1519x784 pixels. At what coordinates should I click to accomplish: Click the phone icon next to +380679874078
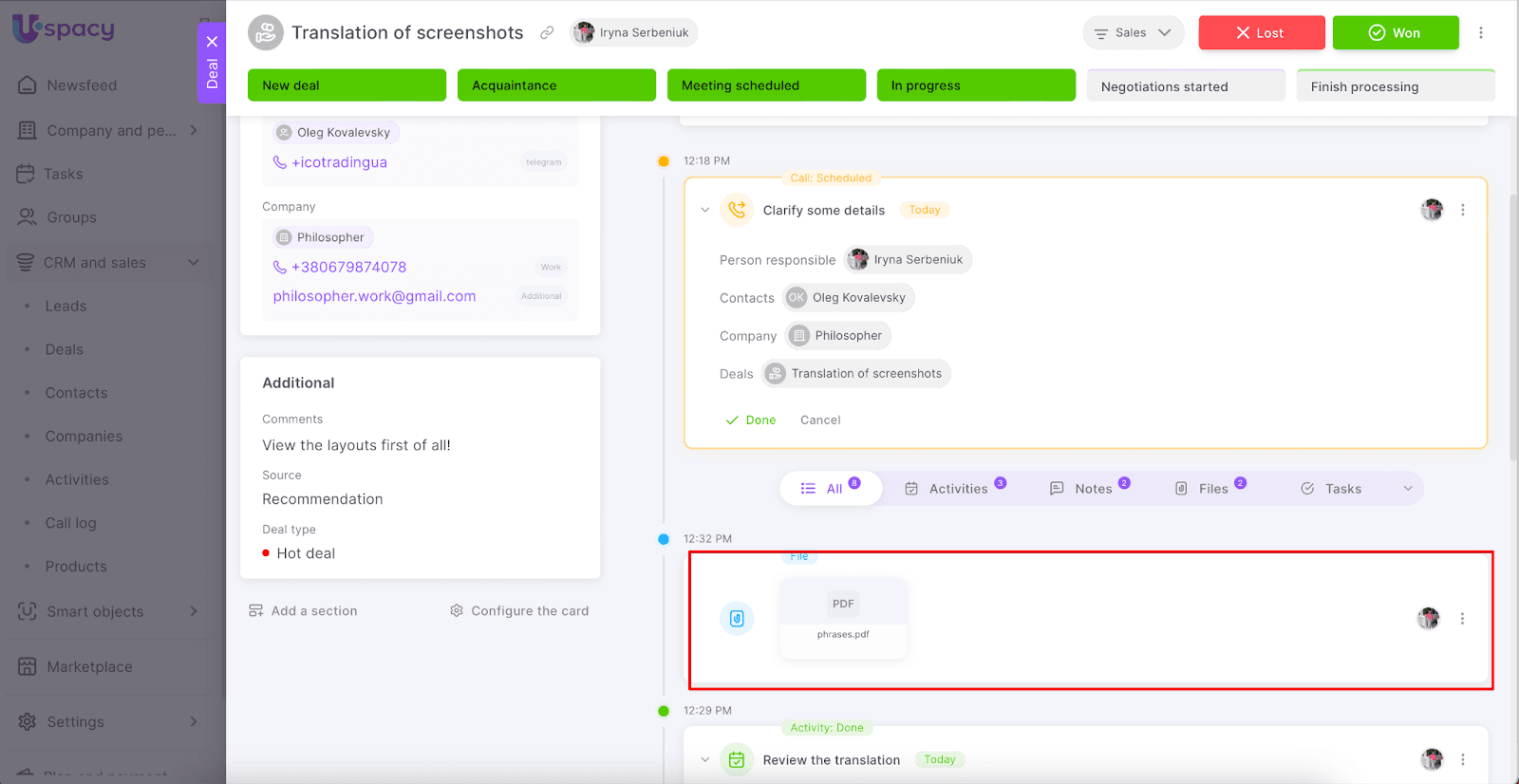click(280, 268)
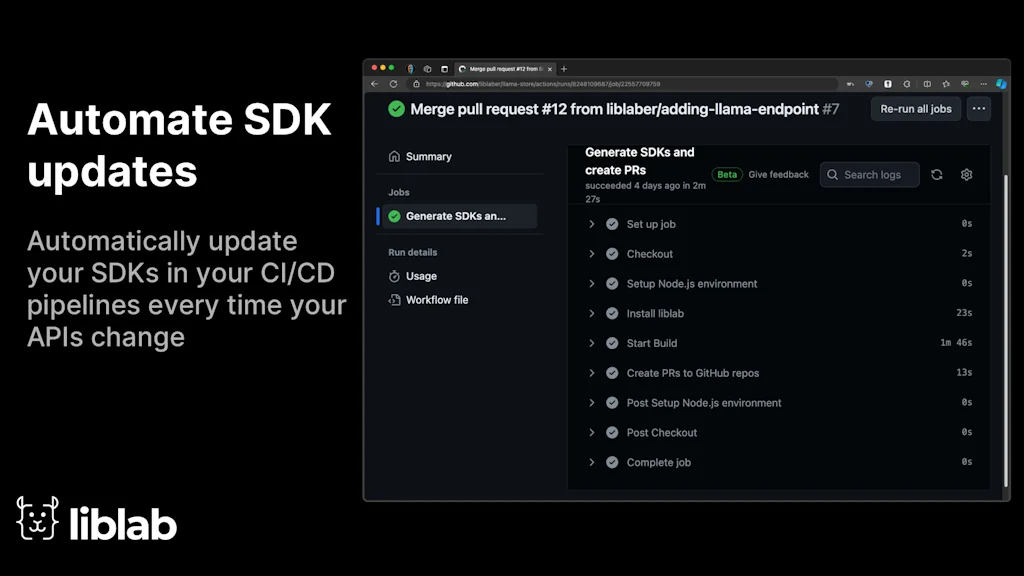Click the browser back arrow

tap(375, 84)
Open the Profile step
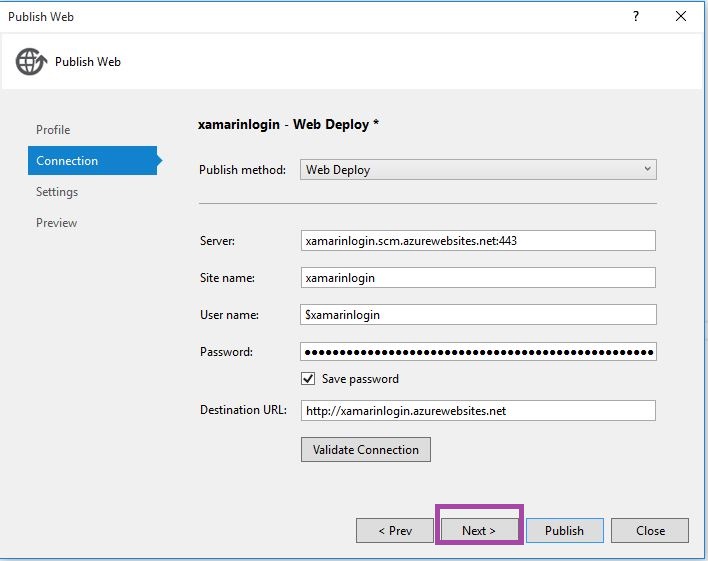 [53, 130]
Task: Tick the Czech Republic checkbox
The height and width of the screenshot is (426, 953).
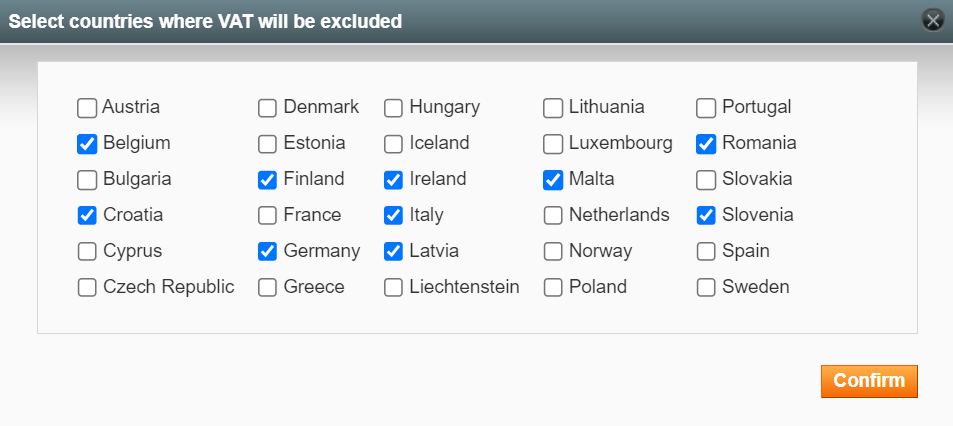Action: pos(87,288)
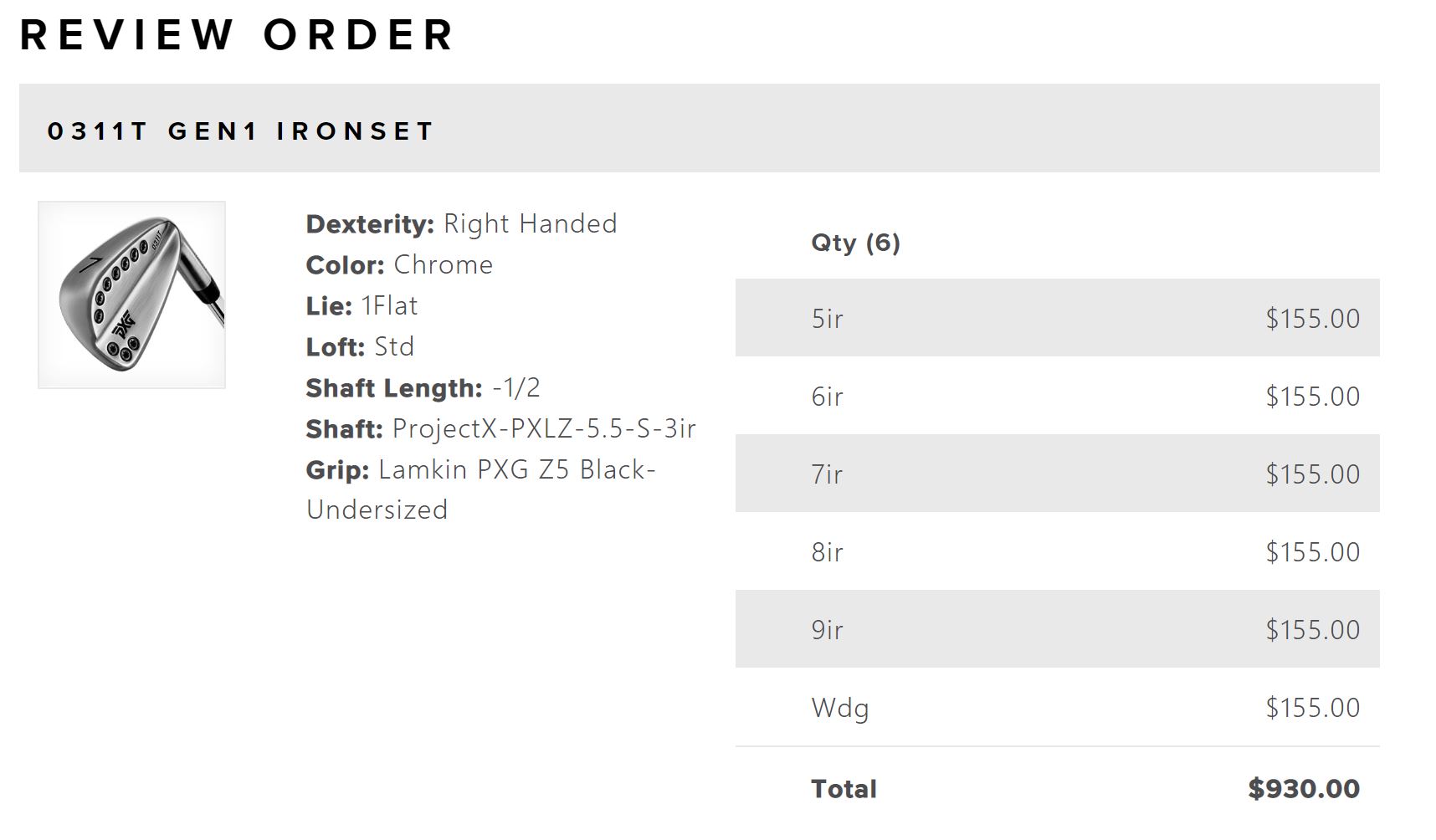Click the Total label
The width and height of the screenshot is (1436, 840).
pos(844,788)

* * *

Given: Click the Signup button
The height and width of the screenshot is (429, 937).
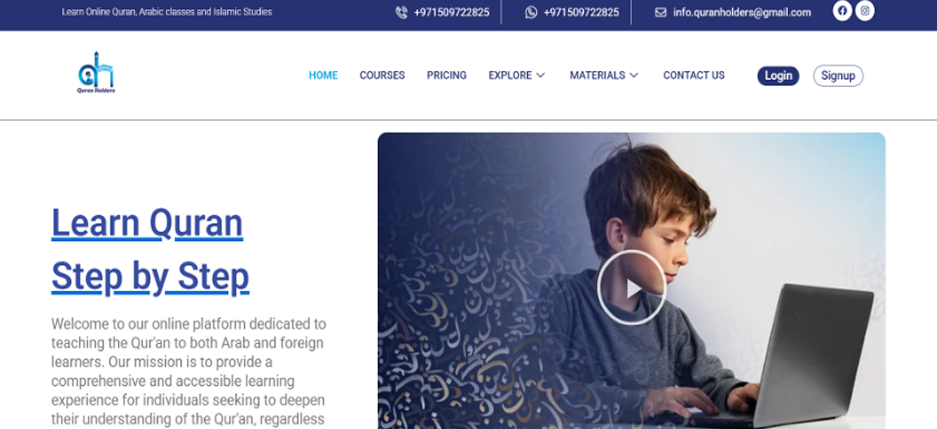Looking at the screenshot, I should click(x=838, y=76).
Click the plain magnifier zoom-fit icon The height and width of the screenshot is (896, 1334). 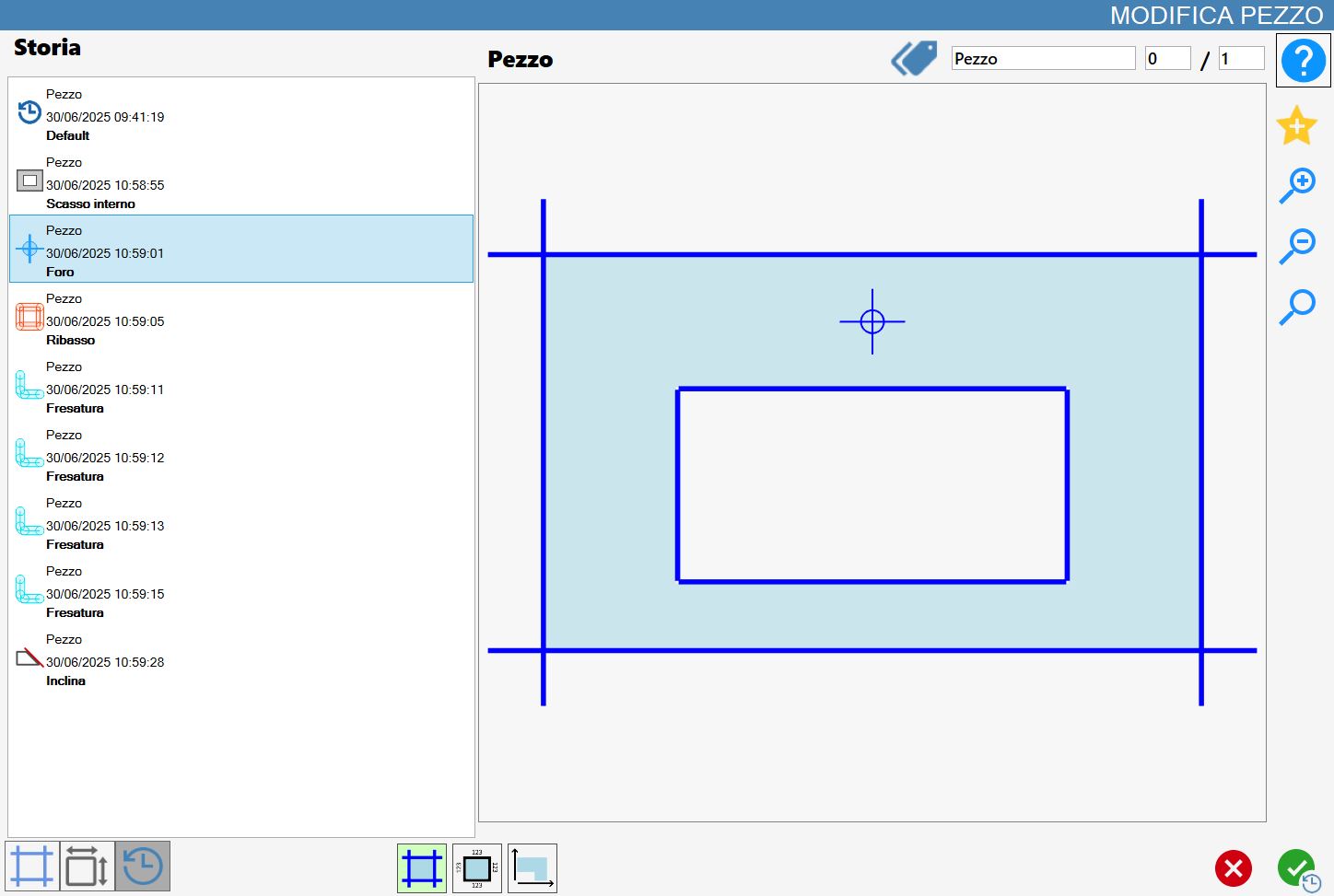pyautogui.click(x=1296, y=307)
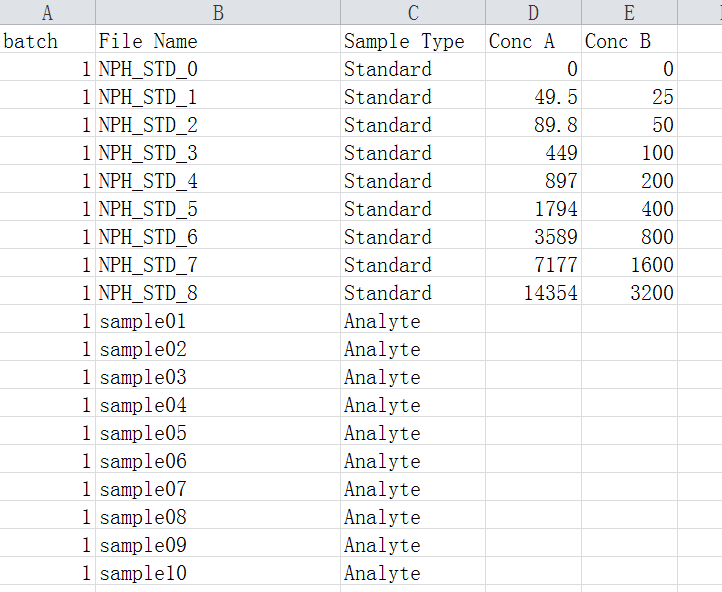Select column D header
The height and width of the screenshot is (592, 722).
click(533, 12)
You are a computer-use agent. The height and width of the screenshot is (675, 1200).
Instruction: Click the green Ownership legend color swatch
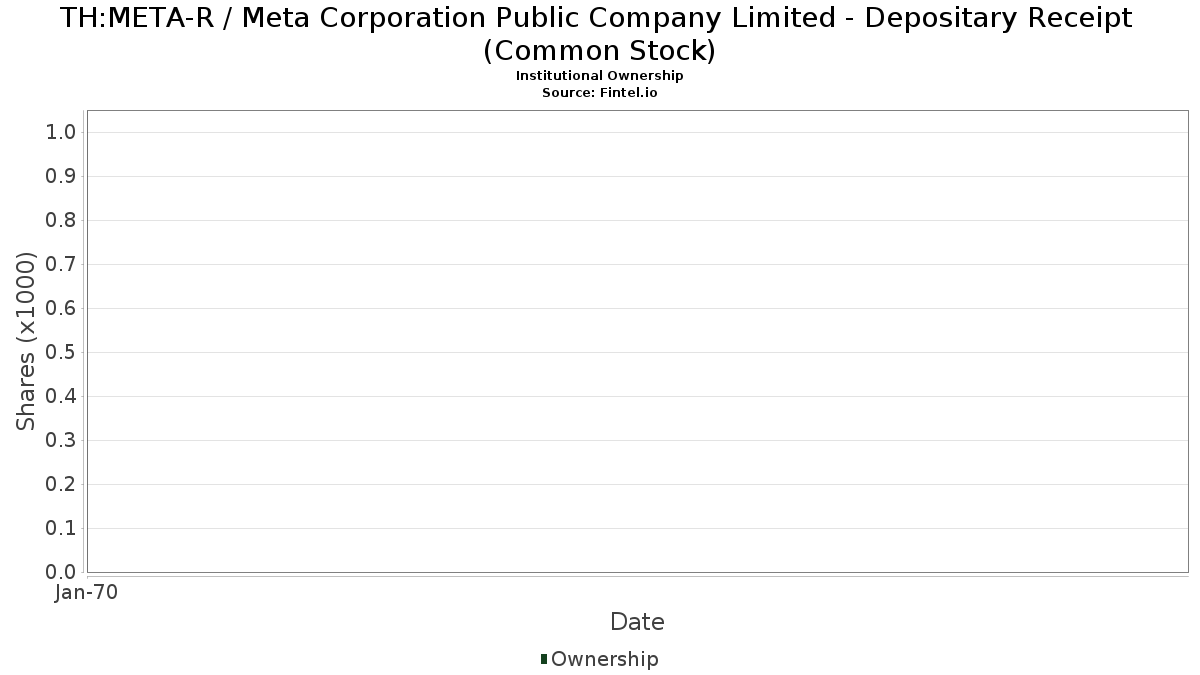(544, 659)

==

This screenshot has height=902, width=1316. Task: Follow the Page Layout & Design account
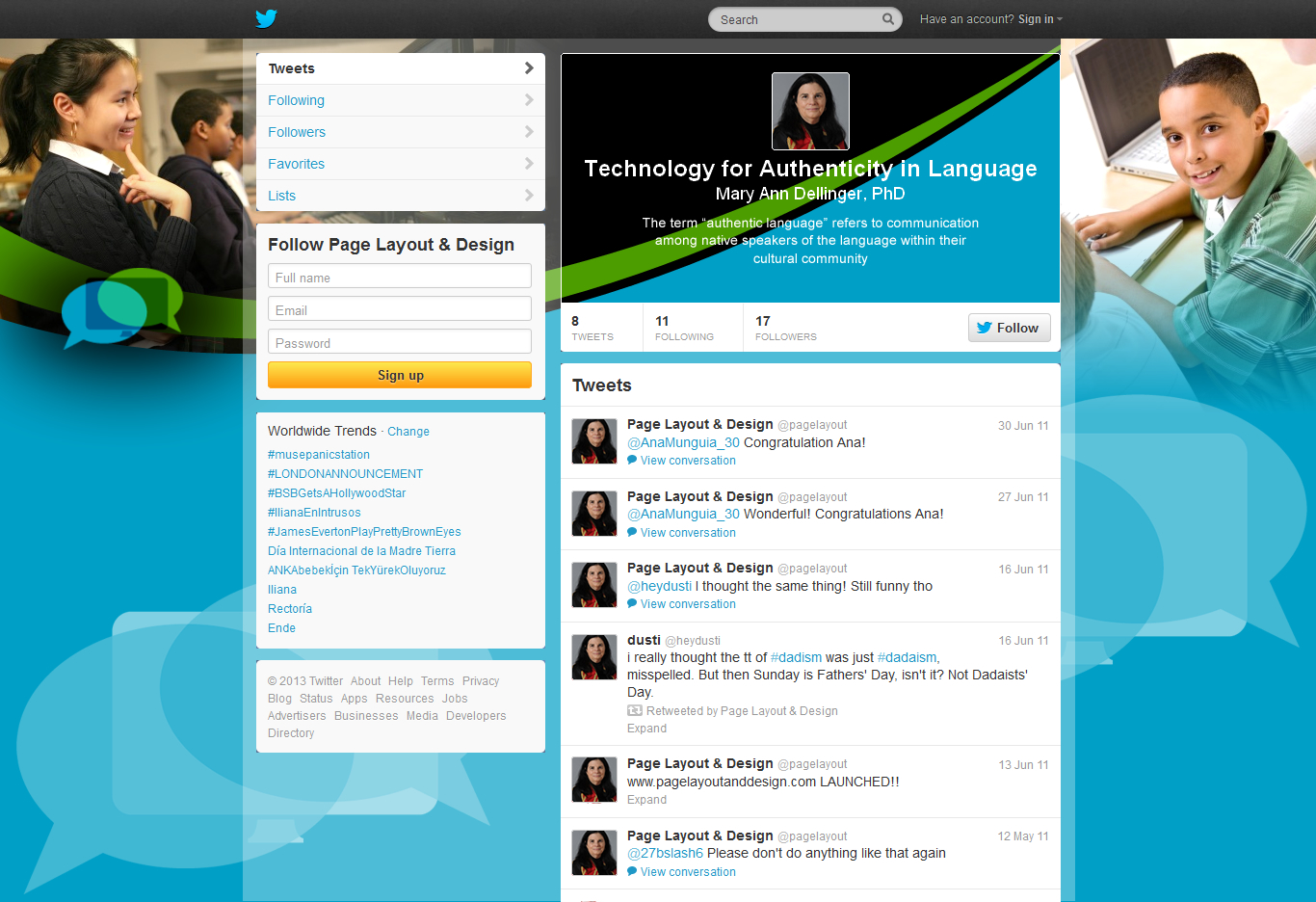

> [WHAT NEEDS TO BE DONE]:
Find the lines that mention "Task" in the entries and show them.

> [ANSWER BOX]:
Task: Tick the Czech Republic checkbox
This screenshot has height=902, width=1316. Task: Follow the Page Layout & Design account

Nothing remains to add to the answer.